Tag Archives: grief

To be clear

Things are going better. The paperwork hangs on – i did his last taxes but just can’t seem to remember to mail the papers.

There wasn’t much so i hope that is all proceeding well. There should be a social service or help for those who.have lost their life partners – everything is hard but some agency could make it easier by helping.

But for me i still get emotional whiplash. Thought i was over the worst and doing surprisingly well, although doing well seems mostly to be presenting a brave happy face to the world.

But tabling for the watershed sentinel at a community event on Sunday … well, i enjoyed it, loved the company, and thought finally! i was ok. I knew i have gotten emotional whiplash each time before, but i thought this time, months later, i had finally swum out of that drowning pool.

And then the backlash. Tonight i remembered how he would always carry the boxes for me, i never had to worry about that hassle.

Then i touched his urn, and it was cold, he would have been complaining.

And again the future looks bleak and empty and i am so alone with only my memories and heartbreak for company.

Better, but not ok, not yet. Hiding it better, but still broken.

3 Comments

Filed under Uncategorized

The fog lifts a little

Today for the first time since my love passed, i actually truly enjoyed myself for 2 hours, with no tears, no regrets, and joy in my heart.

Yesterday i went to the beach and that too was good, but every little social outing is completely exhausting. I usually crawl into bed for an hour even after a quick trip to the store. It overwhelms. All those living bodies, each with their own complex stories, just too much.

But today was different.

My friend Linda and I met for brunch at the Wave, a hotel in the Valley which had a bluegrass jam featured.

And oh i was transported – live music! the rhythm, that lovely bluegrass twang, the banjo, guitar, bass, and the fiddle. It was magic and joyful.

My friend of over a decade looked at me and said, “I didn’t know you liked bluegrass that much” and i had to laugh as i said, I didn’t either!

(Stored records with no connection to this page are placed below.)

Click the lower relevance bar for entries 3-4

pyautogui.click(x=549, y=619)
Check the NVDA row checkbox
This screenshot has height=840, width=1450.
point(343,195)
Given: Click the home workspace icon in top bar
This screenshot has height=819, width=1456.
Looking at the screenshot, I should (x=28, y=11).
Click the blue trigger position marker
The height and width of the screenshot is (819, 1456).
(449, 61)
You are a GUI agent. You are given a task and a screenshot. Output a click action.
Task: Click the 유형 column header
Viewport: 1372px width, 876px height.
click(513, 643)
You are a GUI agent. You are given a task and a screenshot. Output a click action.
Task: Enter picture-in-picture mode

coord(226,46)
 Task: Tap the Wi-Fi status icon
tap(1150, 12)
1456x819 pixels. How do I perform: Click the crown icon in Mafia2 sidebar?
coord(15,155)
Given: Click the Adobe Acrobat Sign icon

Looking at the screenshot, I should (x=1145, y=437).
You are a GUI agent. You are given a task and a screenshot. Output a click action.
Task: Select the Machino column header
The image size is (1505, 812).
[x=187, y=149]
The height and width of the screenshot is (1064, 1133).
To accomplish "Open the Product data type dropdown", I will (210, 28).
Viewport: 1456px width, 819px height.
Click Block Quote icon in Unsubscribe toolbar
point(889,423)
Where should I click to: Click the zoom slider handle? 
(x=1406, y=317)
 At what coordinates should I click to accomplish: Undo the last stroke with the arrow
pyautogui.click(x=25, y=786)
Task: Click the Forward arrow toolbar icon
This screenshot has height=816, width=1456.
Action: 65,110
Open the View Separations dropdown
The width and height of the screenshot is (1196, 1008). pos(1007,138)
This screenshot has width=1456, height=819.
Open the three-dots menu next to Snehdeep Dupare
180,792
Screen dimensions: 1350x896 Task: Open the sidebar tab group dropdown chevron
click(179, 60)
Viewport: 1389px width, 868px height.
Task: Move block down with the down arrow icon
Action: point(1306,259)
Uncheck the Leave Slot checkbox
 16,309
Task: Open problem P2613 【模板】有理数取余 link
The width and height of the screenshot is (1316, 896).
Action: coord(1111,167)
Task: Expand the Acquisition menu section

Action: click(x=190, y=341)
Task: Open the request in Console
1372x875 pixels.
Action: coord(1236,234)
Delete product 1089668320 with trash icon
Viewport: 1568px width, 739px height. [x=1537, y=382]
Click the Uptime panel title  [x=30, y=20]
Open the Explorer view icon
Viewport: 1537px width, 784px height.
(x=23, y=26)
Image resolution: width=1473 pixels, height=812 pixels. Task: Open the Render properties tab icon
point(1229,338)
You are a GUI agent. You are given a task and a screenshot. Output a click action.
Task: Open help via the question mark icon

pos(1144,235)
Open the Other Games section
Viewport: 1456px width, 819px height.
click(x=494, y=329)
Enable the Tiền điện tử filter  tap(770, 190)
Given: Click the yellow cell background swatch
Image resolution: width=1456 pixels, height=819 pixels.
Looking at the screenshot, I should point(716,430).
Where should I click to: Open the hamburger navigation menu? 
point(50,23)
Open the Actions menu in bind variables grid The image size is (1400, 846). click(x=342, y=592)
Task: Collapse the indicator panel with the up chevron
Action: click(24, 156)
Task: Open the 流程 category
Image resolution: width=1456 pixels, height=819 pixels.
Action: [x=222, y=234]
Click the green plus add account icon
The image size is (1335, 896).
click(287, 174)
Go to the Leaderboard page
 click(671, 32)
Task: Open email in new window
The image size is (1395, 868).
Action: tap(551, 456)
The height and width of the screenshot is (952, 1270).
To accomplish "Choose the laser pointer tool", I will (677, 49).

I remembered how my love would be up dancing, as i so wanted to (covid rules say no). And was glad there was no need to try to explain that rule to him. It would have been a nightmare, ending in anger and tears. That is over.

It is a small start – the beginning of imagining a new life, one to be enjoyed, as in his mid stage he so wanted for me. Today for a few hours the pain lifted and there was life and joy on the other side, instead of just endurance. No need to worry about him anymore.

Right now, in this moment, before the fog lowers again, i am interested to see what happens next.